The magic of child-directed play

Therapist Tera Robinson shared her tips about "The Messy Magic and Choatic Splendor of Child-Directed Play in Our Home". For more from Tera go to yumstheraplay.com.
What is true play? According to Anita Bundy, basing her theories on the work of previous play experts, play is characterized by three important aspects:

1. Play is intrinsically motivated. Play is done for the pure enjoyment, excitement and interest for the process itself, not for any end result, product or destination.
2. Play may extend the limits of reality. Play can always include purple unicorns in a magical kingdom, jet packs that shoot you to Mars, pixie dust to make you fly through the sky, magical staffs to cast spells, spoons becoming phones, empty paper towel rolls transforming into telescopes, pool noodles making excellent swords... True play is never limited by reality.
3. Play allows the player to maintain control. If another takes control of the direction of the play without consent or the rules of the environment are overly restrictive, true play is lost.

## [PROVIDED MATERIAL]

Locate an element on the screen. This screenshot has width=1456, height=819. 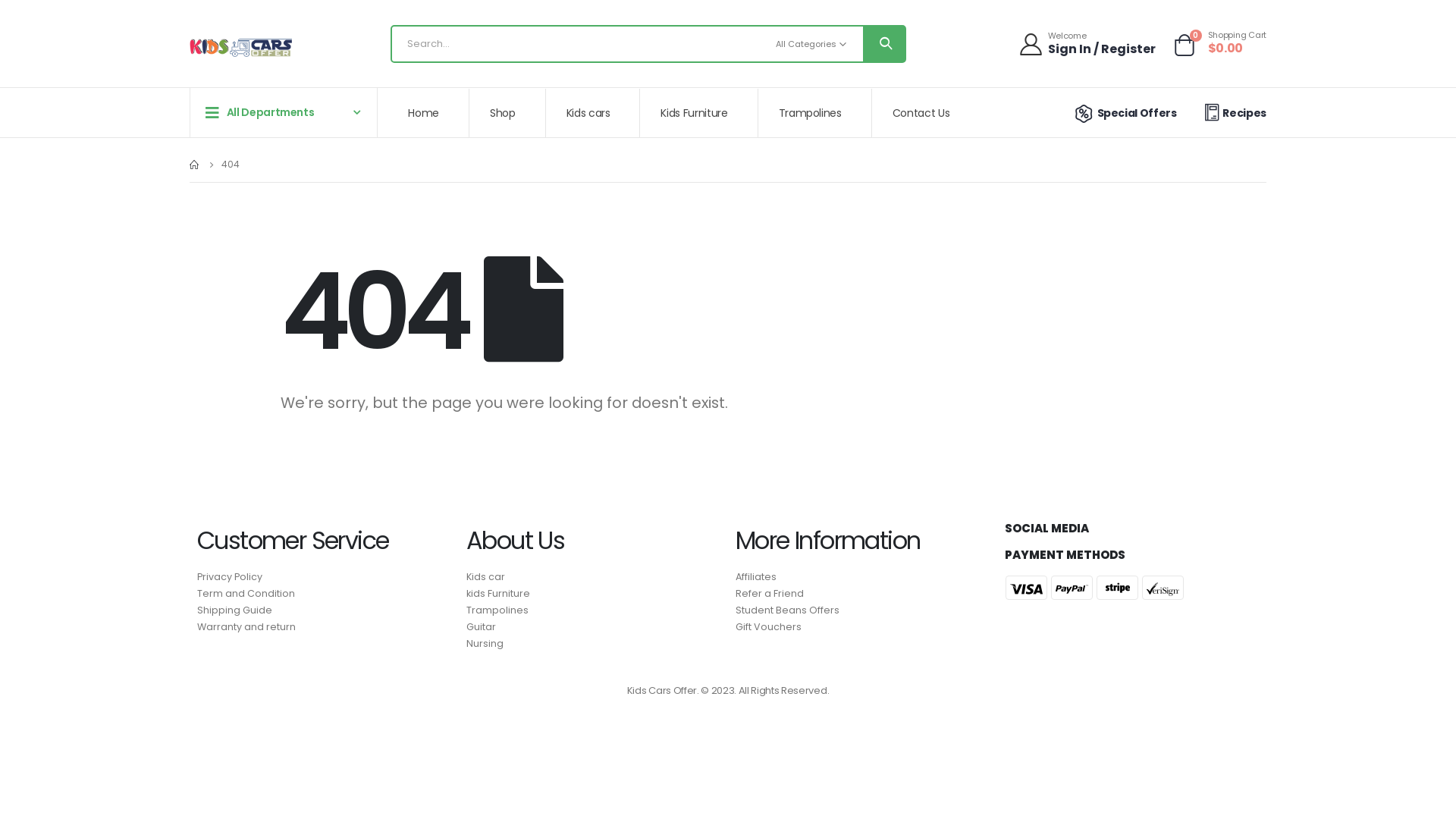
'kids Furniture' is located at coordinates (465, 593).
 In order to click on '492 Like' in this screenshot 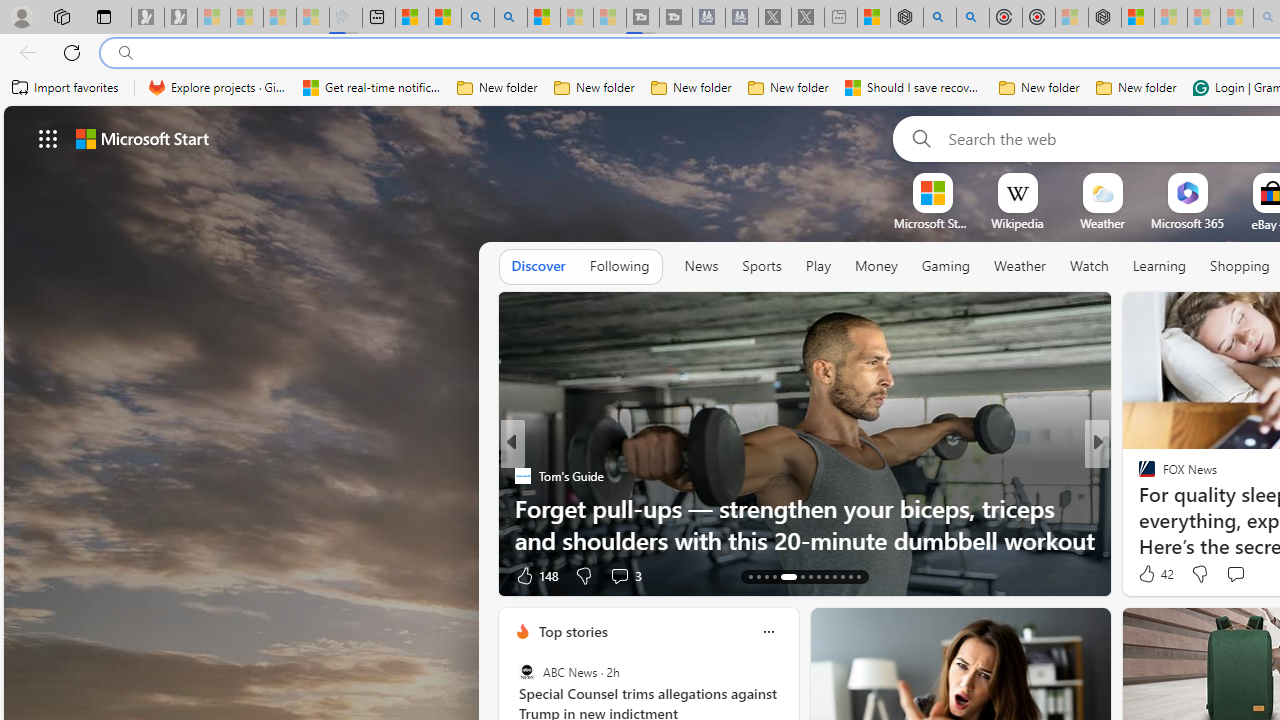, I will do `click(1152, 575)`.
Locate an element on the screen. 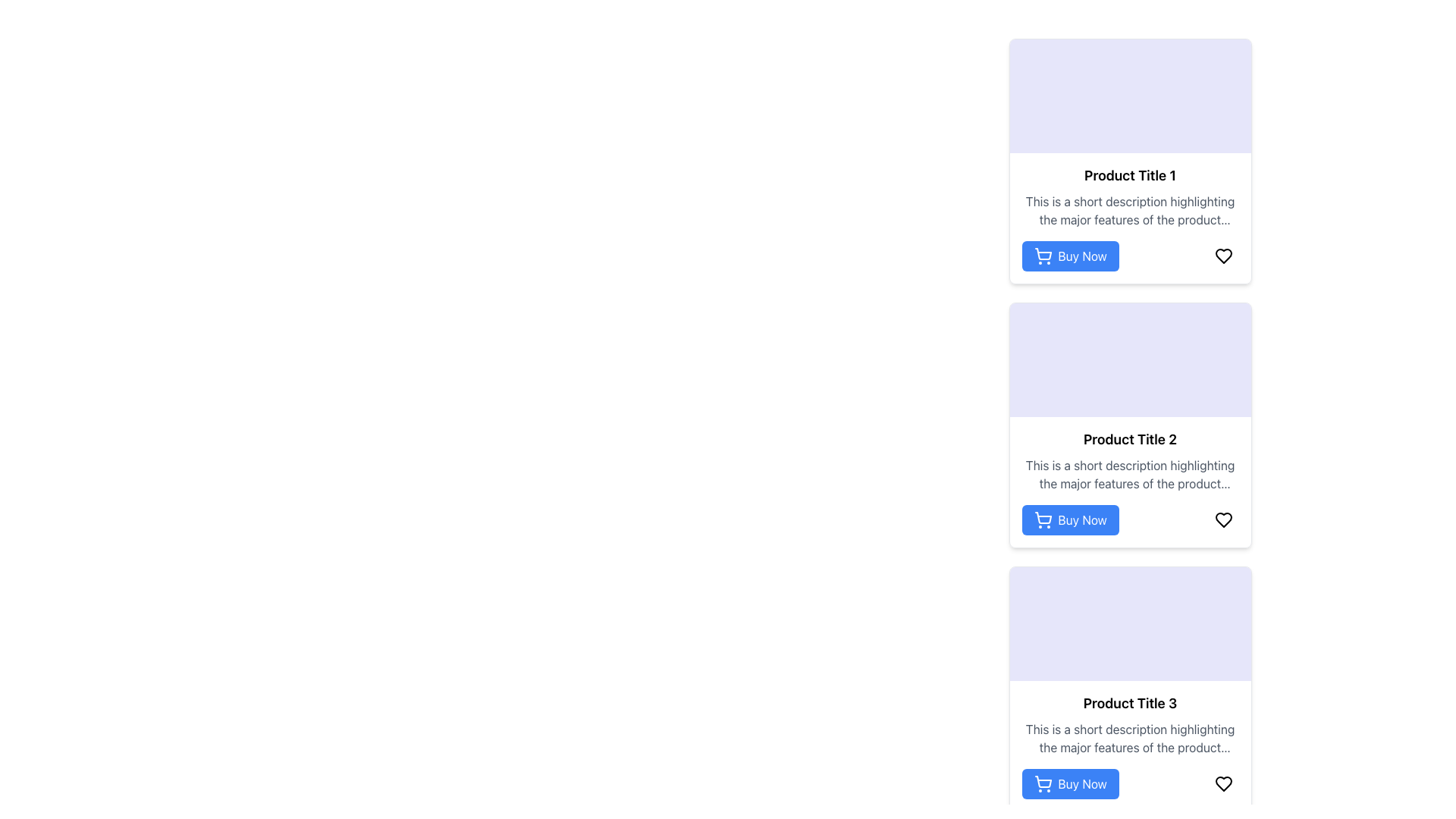 This screenshot has width=1456, height=819. the heart icon at the bottom-right corner of the card for 'Product Title 2' is located at coordinates (1223, 519).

## [YOUR INSTRUCTIONS]
Translate the sentence "True play is never limited by reality." from the text on child-directed play into Spanish. The listing above has no role in this exercise.

## [RESULT OF THIS EXERCISE]
El verdadero juego nunca está limitado por la realidad.